* **Text**:

----

Pharmaceutical stocks are tanking on Friday, and Merck & Co., Inc. (NYSE: MRK) has been along for the ride. Merck shares are now down 8% in the past week, but at least one large option trader is betting there won’t be a Merck rebound anytime soon.
On Friday morning, Benzinga Pro subscribers received three options alerts related to Merck.
At 10:17 a.m., a trader sold 500 call options with a $92.50 strike price expiring on June 19, 2020 at the bid price of $1.50. The trade represented an $75,000 bearish bet that Merck would be trading at or below $94 roughly a year from now.
Within a minutes time, likely the same trader sold an additional 1,250 of the same June 2020 Merck call options at the same $1.50 bid price via two additional trades.
After all was said and done, the trading action represented a total bearish bet of $225,000 on Merck.
Why It’s Important
Even traders who stick exclusively to stocks often monitor option market activity closely for unusually large trades. Given the relative complexity of the options market, large options traders are typically considered to be more sophisticated than the average stock trader.
Many of these large options traders are wealthy individuals or institutions who may have unique information or theses related to the underlying stock.
Unfortunately, stock traders often use the options market to hedge against their larger stock positions, and there’s no surefire way to determine if an options trade is a standalone position or a hedge. In this case, given the trades were split up into three blocks, they could represent an institutional trader. Institutions often split up large option trades into smaller blocks to avoid drawing attention to their orders.
Assuming Friday’s trading action did not represent hedging, the trader seemed convinced Merck has no more than 19% upside over the next year, which isn’t a particularly bearish stance to take. Instead, the trader may simply be throwing in the towel on what was initially a speculative long-term rally thesis on Merck.

----

* **Work order 1**:
In the Merck options article, at what time did a trader sell 500 call options?
* **Work order 2**:
Translate this sentence from the Merck options article into Spanish: "Many of these large options traders are wealthy individuals or institutions who may have unique information or theses related to the underlying stock."
* **Work order 3**:
Write a continuation of the Merck options article that picks up after its final sentence.

* **Provided records**:
----

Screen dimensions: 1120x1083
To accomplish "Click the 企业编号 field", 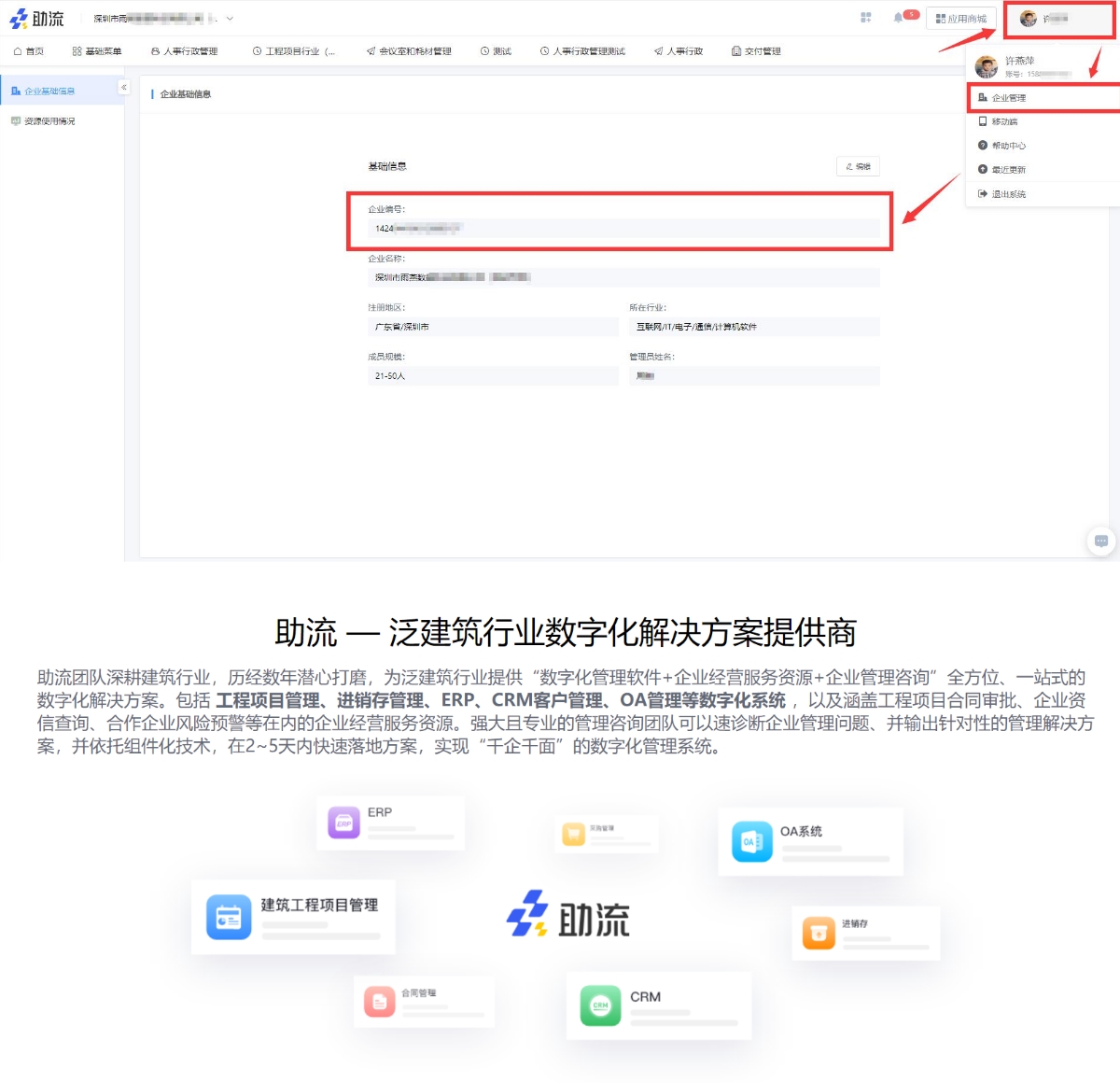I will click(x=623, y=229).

----

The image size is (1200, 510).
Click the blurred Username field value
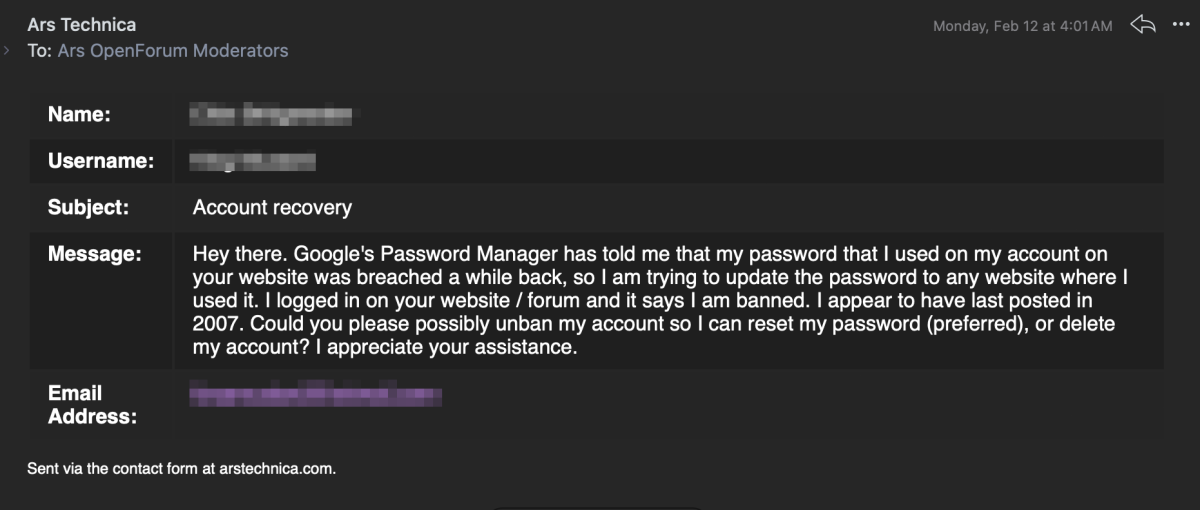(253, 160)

----

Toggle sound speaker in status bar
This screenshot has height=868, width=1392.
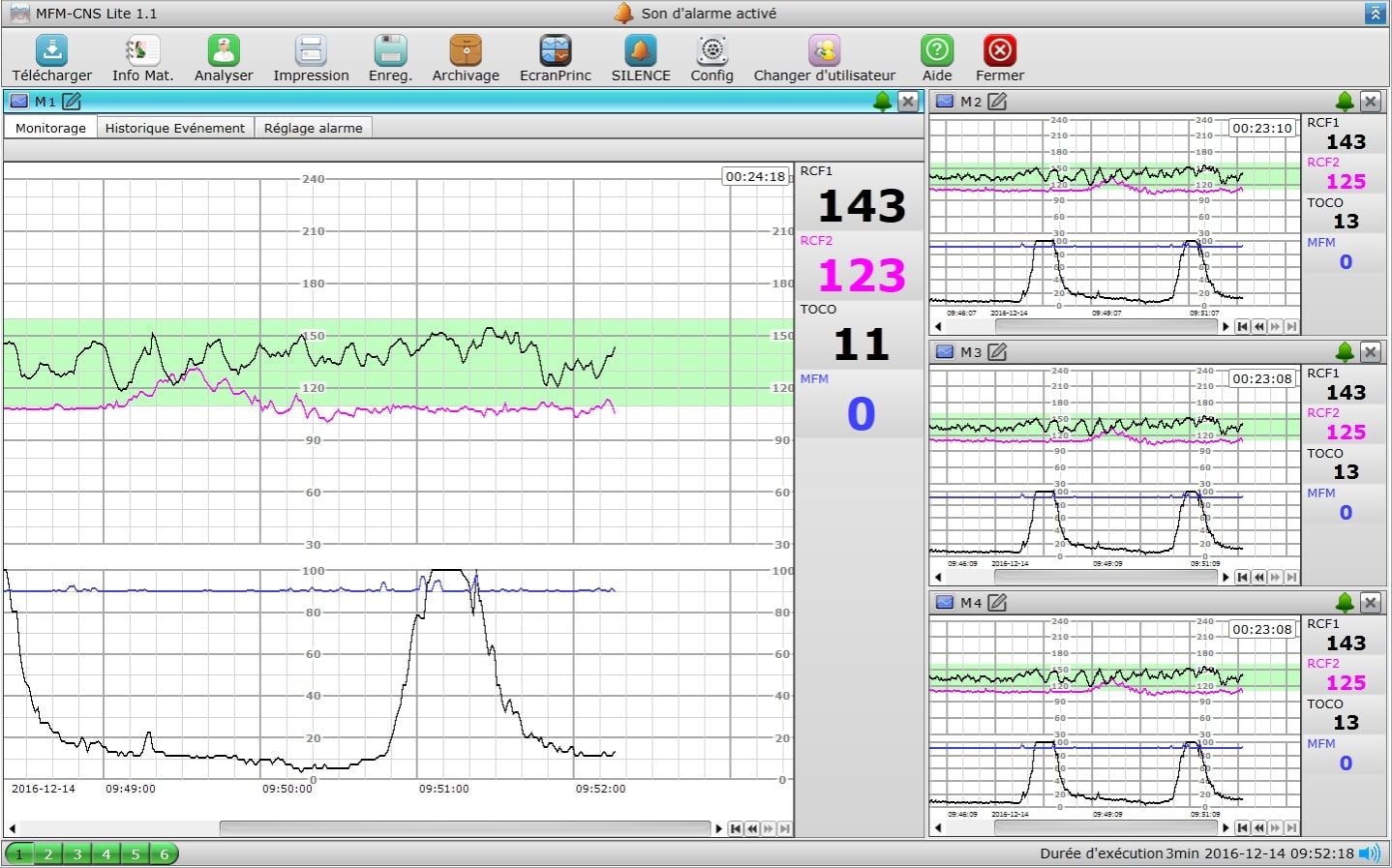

----

* **Written answer 1**:
10:17 a.m.

* **Written answer 2**:
Muchos de estos grandes operadores de opciones son personas adineradas o instituciones que pueden tener información o tesis particulares relacionadas con la acción subyacente.

* **Written answer 3**:
Pharma stocks took a hit on Friday thanks in large part to fears surrounding the approach U.S. President Donald Trump will take to lower prescription drug prices in coming months. The Trump administration abandoned its previous plan this week, which would have eliminated rebates from government-sponsored drug plans.
Under the current system, drug makers like Merck pay rebates to pharmacy benefit managers as payment for getting their drugs covered by Medicare’s Part D prescription plan. The Trump administration reportedly pulled its plan to eliminate these rebates due to concerns the plans might result in higher insurance premiums for seniors.
Now that the proposal has been scrapped, pharma investors are uncertain about what the future holds. One potential alternative plan the administration has mentioned in the past would be to create an “international pricing index” and force U.S. drug prices in-line with international prices. Merck CEO Ken Frazier has vocally opposed that plan and said it would likely be challenged in the courts if it were imposed.
The bearish trading on Friday is far from a suggestion that the Merck sell-off will continue. However, given the lack of political clarity for drug makers at the moment, a long-term rally in pharma stocks may be unlikely at this point.
Merck’s stock traded around $79.53 per share at time of publication.